> **ABOUT THIS TASK**:
Among the entries below, find the lines with the word "Open" and return them.

> **DATA TO PROCESS**:
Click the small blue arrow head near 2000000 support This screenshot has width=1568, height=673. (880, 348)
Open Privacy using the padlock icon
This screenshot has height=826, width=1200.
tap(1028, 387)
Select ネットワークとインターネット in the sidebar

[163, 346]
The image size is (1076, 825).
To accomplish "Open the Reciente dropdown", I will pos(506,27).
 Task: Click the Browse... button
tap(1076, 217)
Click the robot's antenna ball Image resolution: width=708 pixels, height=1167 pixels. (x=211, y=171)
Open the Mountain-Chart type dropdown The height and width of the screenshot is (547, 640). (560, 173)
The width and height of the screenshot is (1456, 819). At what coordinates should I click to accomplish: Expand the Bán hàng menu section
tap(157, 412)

> **ANSWER BELOW**:
Open Privacy using the padlock icon
To accomplish "Open the Reciente dropdown", I will pos(506,27).
Open the Mountain-Chart type dropdown The height and width of the screenshot is (547, 640). (560, 173)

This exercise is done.